Connections: What the Rabbit Brought
My New York City grandchildren spent their spring vacation from school in East Hampton with us, a long week in which I got to know them better. We saw each other from morning till night, and there were continual surprises. I discovered how much they had grown up, and it felt like seeing them anew.
It’s easy for grandmothers to dote. We are famously prone to finding common behavior thoroughly remarkable when it comes to our own grandchildren. I myself find it fascinating how much Ray knows about computers and how much his sister, Sky, loves to draw, but you probably don’t.
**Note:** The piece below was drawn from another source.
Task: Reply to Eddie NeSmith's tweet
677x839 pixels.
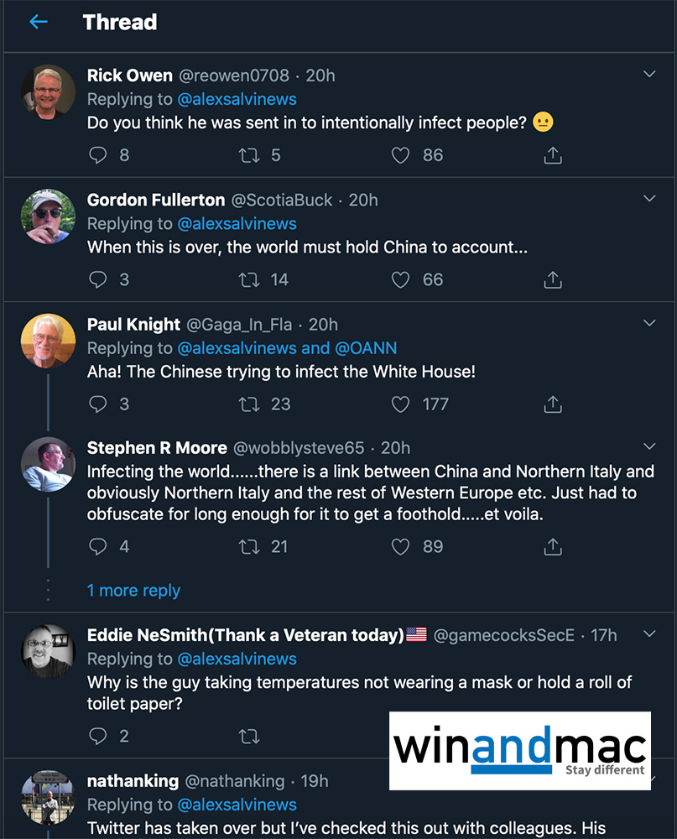Action: point(98,737)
But will you indulge me while I tell you how Ray has begun to get into cooking? Surely it isn’t the average 10-year-old who creates complete recipes from scratch. The culinary high point was a thoroughly original dish, prepared with a tutorial from his father on slicing and dicing. Who’d-a thought of combining eggplants with a yam, sautéing them with bacon, onion, and garlic, adding a pinch of ginger, and letting them simmer slowly in chicken stock for an hour and a half? If this doesn’t sound very good to you, just try it. It was delicious. Ray topped it with a little grated cheese and, although we ate it straight, it would have been good on pasta or rice.
Sky, who is 8, took to arranging forsythia blossoms into small centerpieces, and she did a lot of art. She left a painting of a dashing girl on the refrigerator, but her most singular work was a two-sided letter to the bunny found on the dining room table after the kids had gone to bed on the night before Easter.
On one side it read: “Dear easter bunny, I love easter! I hope that you are nice! Love and happy easter, Sky Rattray! P.S. This is what I hope you look like! open this way. . . .” A drawing of a bunny with long eyelashes and perky ears was inside. The bunny was standing up, wearing a two-piece summer outfit decorated with an Easter egg, and holding a basket with a heart on it. A caption reads, “My famaly’s easter bunny.”
Today, the New York kids are back in school in Manhattan. They left me with treasures: a printout of the recipe and a letter to the Easter bunny for that scrapbook I keep meaning to start.